Vitamin E is generally believed to promote the production of ovine sperm mainly through its antioxidant effect. Our previous studies have shown that some non-antioxidant genes may also be key in mediating this process. The objective of this study was to identify key candidate proteins that were differentially expressed in response to a treatment with Vitamin E. Prepubertal ovine testicular cells were isolated and divided into two groups. They were either treated with 800μM Vitamin E (based on our previous results) or used as a non-treated control.
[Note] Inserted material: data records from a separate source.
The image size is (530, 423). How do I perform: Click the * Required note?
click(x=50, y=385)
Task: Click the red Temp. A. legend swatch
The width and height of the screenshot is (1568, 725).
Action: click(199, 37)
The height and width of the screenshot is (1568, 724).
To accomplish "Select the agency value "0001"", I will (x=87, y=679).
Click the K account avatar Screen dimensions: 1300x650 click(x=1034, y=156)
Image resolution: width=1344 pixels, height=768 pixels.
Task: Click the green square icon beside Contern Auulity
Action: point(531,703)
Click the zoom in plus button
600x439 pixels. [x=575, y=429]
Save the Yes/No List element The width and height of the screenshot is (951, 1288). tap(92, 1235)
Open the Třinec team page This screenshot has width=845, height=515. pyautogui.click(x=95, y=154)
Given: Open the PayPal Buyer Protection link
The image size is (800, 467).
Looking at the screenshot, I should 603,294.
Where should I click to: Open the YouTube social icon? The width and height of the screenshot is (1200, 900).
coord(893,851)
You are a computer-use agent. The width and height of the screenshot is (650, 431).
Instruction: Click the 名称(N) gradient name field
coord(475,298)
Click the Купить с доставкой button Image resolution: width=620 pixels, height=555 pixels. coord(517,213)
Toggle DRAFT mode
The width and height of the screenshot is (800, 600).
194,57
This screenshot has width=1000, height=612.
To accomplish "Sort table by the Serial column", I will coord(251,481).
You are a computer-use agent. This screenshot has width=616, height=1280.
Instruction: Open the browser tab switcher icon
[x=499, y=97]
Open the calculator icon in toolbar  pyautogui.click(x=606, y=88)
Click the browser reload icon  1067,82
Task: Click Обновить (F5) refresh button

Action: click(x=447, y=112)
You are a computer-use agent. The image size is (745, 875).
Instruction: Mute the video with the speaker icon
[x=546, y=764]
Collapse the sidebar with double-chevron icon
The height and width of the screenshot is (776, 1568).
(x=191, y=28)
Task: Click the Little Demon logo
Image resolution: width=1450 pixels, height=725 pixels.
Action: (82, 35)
After 24h, all the cells were harvested for proteomic analysis. We found 115 differentially expressed proteins, 4 of which were up-regulated and 111 were down-regulated. A GO term enrichment analysis identified 127 Biological Process, 63 Cell Component and 26 Molecular Function terms that were enriched. Within those terms, 13, 11 and 26 terms were significantly enriched, respectively. Terms related to membrane and enzyme activity including the inner acrosomal membrane, signal peptidase complex, cysteine-type endopeptidase activity, etc., were also markedly enriched, while none of the KEGG pathways were enriched. We found that many of the differentially expressed proteins, such as CD46 (membrane cofactor protein), FLNA (Filamin A), DYSF (Dysferlin), IFT20 (Intraflagellar transport 20), SPCS1 (Signal peptidase complex subunit 1) and SPCS3 (Signal peptidase complex subunit 3) were related to the acrosomal and plasma membranes. A parallel reaction monitoring (PRM) analysis verified that Vitamin E improved spermatogenesis by regulating the expression of FLNA, SPCS3, YBX3 and RARS, proteins that are associated with the plasma membranes and protamine biosynthesis of the spermatozoa.